Pressure that can melt diamond; an electromagnetic pulse that can kill, and enough current to light 100 million light bulbs. Such are the extremes within the Z machine at Sandia National Laboratories in Albuquerque, New Mexico. In this image, artificial lightning spread like a wave through Z's 33-metre-wide interior.
Designed to research nuclear fusion, Z can also help explore the behaviour of materials at ultra-high pressures and temperatures, and act as a source of intense X-rays. These abilities spring from the machine's massive pulses of current.
First the current is fired at hundreds of tiny tungsten wires, vaporising them to form a cloud of charged particles, or plasma. The plasma produces a magnetic field that forces the particles to line up at the centre of the machine, so that they point out of the horizontal plane of its surface, along the vertical or z-axis -- hence the machine's name. This arrangement causes the particles to collide, producing exceptionally powerful X-rays.

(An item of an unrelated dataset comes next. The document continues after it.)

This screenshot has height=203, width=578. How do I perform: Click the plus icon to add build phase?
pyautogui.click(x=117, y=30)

Z's magnetic field can also be harnessed to accelerate metal plates and squish materials. In fact, Sandia researcher Marcus Knudson was able to apply over 5 million times atmospheric pressure to squeeze diamond, turning the precious stone into a puddle.

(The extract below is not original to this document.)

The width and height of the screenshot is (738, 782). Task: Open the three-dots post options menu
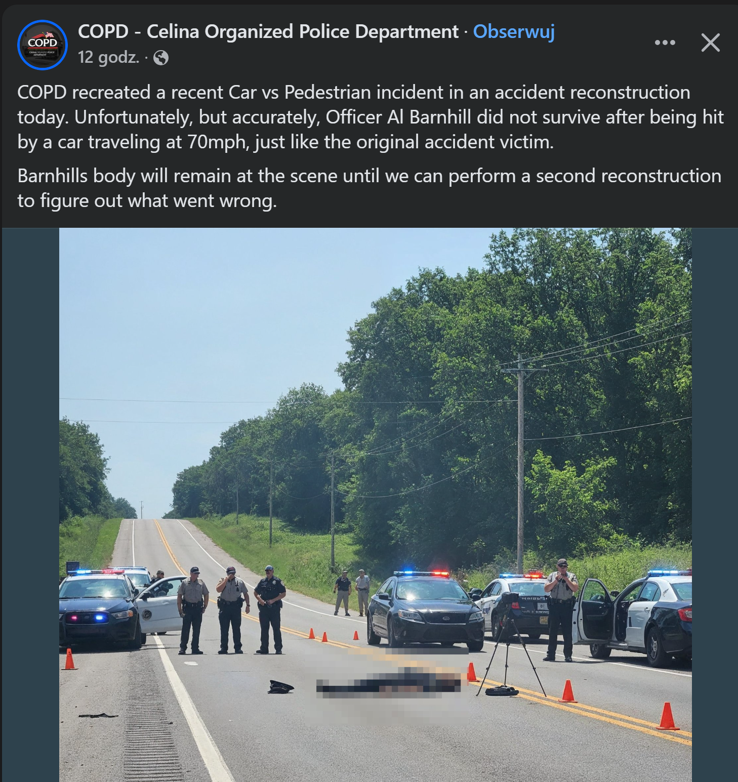[x=665, y=43]
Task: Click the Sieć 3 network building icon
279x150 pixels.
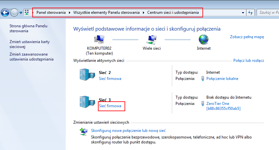Action: click(x=87, y=102)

The magnetic field is invisible, of course. Shown here is lightning that sparks out of metal protrusions inside Z when the current is switched on. Blink and you'll miss it: this image was taken within a split second of the machine's firing.
If you are thinking about visiting Sandia to see the light show in person, you are out of luck. The top of the machine is now almost completely covered with instruments.
In any case, Z is dangerous. "There is a huge electromagnetic pulse produced that would likely kill anyone that was trying to observe a firing of the accelerator," says Knudson. "So I have only seen this in pictures."